I got my MisterCade up and running but the sound is giving me fits. I’ve narrowed it down where for some reason the sound wasn’t working when the MisterCade was connected to the RiddleTV switcher. But here’s the kicker. I connect the MC directly to the Jamma connector and sound starts working. So then I put the MC back on the switcher slot 1 with no other cards and viola the sound is still working. Problem is the next day I power up after not touching anything and the sound isn’t working again. I connect the MC direct and sound starts working. I move the MC back to the switcher and now it’s working again. It’s driving me crazy. I really need it working in the switcher. Why does the BitKit and an original Pac-Man board have no sound issues with the switcher but the MisterCade is so finicky? The power supply is a brand new Suzo Happ supply from arcade shop. The only thing I’ve found that doesn’t seem right is the -5v output is only measuring -4.2v. But the adjustment knobs affects all 3 voltages So I’d have to make the +5v and +12v higher to bump it up any.
 
Just powered up the cab again today with the MisterCade in the switcher and sound wasn’t working. I reached in and made a tiny turn on the power supply and sound started working. So what does the sound circuit shut off below 12v?
 
@Gilrock it doesn't need -5v so that's okay. What does it do with 5v instead of 12v? There's a switch for it on the MC.
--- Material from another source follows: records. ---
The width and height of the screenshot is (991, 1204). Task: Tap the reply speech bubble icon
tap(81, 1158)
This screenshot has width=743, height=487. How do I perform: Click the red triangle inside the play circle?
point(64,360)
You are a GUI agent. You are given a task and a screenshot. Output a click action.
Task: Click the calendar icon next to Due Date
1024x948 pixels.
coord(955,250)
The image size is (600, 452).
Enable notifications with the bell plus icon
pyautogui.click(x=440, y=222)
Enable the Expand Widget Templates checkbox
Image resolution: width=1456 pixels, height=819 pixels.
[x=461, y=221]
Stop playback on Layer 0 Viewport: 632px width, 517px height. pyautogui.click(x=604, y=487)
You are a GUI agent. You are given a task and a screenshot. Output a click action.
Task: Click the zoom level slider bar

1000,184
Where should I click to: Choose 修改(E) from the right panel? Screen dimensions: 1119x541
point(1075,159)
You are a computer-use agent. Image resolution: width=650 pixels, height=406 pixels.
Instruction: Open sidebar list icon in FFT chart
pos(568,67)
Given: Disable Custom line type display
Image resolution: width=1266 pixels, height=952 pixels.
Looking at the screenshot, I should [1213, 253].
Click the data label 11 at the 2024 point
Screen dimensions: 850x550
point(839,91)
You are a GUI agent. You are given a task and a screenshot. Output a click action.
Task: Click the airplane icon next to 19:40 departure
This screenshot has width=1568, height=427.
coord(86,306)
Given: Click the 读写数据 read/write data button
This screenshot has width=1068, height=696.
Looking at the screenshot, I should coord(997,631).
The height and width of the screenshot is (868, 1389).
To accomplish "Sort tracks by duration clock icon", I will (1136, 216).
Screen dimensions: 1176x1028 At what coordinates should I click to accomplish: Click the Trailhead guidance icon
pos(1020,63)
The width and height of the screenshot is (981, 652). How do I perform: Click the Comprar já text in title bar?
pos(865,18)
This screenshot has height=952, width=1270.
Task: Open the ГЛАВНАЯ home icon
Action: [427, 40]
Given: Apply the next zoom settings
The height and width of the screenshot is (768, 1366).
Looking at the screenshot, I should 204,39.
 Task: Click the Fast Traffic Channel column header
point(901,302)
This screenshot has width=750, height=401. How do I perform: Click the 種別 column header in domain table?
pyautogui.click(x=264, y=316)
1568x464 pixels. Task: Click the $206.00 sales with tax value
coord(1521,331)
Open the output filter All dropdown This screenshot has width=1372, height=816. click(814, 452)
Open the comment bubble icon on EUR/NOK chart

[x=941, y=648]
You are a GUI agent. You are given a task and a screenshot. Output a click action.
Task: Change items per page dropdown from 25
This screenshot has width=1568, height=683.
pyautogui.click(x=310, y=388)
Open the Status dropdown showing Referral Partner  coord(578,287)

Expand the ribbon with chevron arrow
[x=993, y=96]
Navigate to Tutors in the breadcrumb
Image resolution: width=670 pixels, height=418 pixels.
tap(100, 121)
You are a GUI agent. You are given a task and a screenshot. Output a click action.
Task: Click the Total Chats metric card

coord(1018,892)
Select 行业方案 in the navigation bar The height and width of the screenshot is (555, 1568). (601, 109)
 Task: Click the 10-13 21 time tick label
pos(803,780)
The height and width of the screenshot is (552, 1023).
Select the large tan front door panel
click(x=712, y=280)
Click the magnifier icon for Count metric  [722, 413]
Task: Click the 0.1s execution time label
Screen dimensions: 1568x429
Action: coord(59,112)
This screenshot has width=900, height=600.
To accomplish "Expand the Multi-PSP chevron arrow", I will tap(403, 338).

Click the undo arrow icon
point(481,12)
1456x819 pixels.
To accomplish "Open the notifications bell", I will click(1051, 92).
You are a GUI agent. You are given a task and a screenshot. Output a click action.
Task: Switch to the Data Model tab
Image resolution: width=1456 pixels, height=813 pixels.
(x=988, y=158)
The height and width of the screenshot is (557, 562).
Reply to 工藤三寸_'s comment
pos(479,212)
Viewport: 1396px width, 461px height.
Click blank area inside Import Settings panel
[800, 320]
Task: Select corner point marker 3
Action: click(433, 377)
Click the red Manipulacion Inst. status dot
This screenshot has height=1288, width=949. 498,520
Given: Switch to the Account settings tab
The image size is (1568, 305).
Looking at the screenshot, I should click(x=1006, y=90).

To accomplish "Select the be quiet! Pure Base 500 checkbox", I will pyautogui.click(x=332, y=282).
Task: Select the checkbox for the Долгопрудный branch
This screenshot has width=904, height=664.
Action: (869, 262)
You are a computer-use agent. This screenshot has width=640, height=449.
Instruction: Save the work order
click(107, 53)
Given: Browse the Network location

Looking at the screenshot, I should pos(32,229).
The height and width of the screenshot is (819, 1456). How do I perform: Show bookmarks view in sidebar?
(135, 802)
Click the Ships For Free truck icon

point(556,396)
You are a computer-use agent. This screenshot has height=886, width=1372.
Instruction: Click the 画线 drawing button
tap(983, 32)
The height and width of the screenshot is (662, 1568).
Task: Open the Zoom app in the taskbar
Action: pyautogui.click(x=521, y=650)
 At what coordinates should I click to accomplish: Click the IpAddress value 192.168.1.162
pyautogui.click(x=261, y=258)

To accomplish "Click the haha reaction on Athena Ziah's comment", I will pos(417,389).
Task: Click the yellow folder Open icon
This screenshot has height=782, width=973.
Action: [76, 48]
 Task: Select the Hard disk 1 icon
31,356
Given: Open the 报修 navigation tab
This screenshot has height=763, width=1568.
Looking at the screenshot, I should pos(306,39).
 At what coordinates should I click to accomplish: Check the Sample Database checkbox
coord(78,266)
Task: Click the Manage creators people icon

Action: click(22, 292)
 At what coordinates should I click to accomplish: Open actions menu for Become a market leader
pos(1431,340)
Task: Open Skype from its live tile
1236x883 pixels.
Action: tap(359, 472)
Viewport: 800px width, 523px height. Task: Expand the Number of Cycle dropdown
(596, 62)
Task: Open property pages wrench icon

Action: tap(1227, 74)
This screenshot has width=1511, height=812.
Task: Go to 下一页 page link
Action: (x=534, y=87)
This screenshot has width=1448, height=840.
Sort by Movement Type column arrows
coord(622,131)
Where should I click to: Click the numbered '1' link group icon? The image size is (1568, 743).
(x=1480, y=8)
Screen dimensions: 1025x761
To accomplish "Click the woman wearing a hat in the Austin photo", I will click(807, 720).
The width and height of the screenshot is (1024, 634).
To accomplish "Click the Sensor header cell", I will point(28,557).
I don’t have that jumper I’ve got the original v1 board. Couldn’t get sound going today at all. So which voltage does the v1 board care about? I measured and my +5v was right on the money but my +12v line is varying quite a bit under load. I was only measuring 9.75v and if I power it up without any boards its 12v. I can adjust it higher but to get it to 11.5v under load I end up with +5.6v on the +5v line. Not really liking this power supply with multiple voltage outputs That can’t be set individually.
 
@Gilrock either recap it or get a new PSU with adjustable separate voltages. But imo as you said yourself it sucks that there's one dial for multiple voltages, I'd get rid of it personally and buy a proper one. Usually adjustable 5v and optionally 3.3v is all you need.